*** Opening Source data ***

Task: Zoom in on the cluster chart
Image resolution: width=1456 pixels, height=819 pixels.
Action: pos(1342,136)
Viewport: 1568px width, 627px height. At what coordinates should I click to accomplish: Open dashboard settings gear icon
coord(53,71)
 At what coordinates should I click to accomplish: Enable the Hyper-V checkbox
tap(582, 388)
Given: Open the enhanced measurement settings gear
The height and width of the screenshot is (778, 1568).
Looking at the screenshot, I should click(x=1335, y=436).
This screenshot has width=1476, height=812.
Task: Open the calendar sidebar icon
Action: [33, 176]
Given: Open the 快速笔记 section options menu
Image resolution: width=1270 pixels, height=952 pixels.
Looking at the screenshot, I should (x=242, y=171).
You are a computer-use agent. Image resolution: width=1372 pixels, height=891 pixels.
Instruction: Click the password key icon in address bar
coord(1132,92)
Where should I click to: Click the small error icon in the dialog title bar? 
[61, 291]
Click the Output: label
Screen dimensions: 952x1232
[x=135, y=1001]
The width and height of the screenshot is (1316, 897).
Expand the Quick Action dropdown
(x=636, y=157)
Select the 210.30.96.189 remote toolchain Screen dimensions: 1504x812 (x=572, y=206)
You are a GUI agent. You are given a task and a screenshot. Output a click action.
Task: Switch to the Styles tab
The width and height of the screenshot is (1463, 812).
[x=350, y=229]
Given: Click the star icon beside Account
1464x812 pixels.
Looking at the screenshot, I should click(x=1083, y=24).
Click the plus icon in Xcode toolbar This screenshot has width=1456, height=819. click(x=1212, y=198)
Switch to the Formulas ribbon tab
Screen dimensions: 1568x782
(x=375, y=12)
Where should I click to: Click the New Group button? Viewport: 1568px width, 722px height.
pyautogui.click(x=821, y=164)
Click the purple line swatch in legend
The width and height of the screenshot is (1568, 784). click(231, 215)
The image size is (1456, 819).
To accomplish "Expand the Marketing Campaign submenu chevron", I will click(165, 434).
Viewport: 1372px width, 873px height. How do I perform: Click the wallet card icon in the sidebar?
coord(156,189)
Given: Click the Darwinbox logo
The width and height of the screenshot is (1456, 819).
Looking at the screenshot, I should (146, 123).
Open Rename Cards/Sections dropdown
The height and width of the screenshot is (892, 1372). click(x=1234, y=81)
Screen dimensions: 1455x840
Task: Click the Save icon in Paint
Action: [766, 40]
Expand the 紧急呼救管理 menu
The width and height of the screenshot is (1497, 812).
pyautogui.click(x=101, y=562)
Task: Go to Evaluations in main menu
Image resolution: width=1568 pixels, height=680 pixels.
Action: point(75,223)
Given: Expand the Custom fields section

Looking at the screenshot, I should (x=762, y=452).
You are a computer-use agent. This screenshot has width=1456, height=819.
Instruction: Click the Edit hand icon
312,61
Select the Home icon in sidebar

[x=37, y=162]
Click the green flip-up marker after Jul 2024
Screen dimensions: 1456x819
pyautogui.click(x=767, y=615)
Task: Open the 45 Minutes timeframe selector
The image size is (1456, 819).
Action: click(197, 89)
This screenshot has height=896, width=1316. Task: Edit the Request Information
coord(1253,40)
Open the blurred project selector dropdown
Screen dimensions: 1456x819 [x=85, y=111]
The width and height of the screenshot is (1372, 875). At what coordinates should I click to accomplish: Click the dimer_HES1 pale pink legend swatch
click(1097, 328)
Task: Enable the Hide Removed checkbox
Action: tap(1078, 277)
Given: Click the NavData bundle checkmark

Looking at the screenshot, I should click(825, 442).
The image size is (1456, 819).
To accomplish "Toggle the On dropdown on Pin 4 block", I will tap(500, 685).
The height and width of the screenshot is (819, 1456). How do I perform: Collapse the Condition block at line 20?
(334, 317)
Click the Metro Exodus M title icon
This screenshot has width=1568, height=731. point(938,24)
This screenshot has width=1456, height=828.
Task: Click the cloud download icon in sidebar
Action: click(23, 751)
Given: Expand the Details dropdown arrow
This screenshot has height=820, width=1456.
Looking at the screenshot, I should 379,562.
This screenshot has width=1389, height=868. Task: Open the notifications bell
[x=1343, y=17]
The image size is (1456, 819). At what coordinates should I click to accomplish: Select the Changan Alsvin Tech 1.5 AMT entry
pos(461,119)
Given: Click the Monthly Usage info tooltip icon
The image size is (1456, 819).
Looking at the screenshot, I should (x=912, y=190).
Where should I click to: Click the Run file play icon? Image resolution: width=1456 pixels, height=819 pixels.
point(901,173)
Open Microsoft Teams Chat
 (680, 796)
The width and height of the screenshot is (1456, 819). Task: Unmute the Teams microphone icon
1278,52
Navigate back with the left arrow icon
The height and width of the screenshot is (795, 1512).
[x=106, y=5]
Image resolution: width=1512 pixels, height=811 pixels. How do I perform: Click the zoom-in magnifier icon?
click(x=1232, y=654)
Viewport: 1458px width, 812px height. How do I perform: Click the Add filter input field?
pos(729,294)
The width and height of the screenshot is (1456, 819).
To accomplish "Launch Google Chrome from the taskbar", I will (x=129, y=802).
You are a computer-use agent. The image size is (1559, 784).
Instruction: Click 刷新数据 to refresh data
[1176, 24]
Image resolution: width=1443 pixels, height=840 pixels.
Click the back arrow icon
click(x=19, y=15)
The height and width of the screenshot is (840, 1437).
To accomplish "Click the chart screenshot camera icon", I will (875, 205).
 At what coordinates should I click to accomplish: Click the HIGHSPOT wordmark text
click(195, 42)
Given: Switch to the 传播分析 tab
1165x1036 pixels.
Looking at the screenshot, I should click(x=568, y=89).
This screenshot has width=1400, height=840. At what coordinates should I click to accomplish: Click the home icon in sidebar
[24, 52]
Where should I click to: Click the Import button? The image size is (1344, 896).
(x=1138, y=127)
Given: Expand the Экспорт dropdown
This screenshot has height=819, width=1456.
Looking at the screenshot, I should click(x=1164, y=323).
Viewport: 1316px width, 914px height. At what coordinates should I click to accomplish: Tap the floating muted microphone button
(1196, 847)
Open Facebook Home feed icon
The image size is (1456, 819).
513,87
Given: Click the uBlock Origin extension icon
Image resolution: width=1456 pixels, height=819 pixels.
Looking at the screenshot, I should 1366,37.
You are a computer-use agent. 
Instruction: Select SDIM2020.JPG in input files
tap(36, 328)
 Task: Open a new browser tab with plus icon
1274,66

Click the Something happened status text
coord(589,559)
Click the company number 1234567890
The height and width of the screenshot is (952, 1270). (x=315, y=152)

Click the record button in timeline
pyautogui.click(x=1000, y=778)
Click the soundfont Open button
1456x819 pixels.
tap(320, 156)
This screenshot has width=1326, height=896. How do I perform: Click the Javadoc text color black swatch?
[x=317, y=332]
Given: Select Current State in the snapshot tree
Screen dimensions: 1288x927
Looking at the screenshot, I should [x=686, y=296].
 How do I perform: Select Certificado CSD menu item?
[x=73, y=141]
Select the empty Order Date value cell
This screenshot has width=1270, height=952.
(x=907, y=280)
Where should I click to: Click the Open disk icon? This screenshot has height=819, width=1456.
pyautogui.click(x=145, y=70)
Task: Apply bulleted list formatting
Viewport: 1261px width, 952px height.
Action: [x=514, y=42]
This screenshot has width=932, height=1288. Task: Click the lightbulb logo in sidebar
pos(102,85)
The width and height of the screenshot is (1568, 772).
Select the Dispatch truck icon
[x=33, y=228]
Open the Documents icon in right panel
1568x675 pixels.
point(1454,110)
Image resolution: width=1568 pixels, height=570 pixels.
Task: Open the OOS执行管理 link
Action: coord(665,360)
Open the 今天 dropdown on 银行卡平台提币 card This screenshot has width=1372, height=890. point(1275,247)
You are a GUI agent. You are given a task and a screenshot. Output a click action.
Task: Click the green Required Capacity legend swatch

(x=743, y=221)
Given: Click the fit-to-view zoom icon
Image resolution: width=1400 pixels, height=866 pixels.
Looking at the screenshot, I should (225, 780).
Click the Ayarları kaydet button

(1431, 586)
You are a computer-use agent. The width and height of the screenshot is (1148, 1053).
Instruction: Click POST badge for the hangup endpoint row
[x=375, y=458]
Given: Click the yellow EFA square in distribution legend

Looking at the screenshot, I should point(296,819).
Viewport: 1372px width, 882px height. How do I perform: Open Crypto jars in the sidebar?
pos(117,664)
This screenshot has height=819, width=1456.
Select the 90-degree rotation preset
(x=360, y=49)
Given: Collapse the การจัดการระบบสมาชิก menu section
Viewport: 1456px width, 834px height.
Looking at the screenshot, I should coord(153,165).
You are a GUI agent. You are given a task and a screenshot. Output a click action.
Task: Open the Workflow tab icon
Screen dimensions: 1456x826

*** Closing Source data ***

* [Problem statement] Would you count the lines in the data that include the word "computer" and reply with only the number?

* [Finished task] 5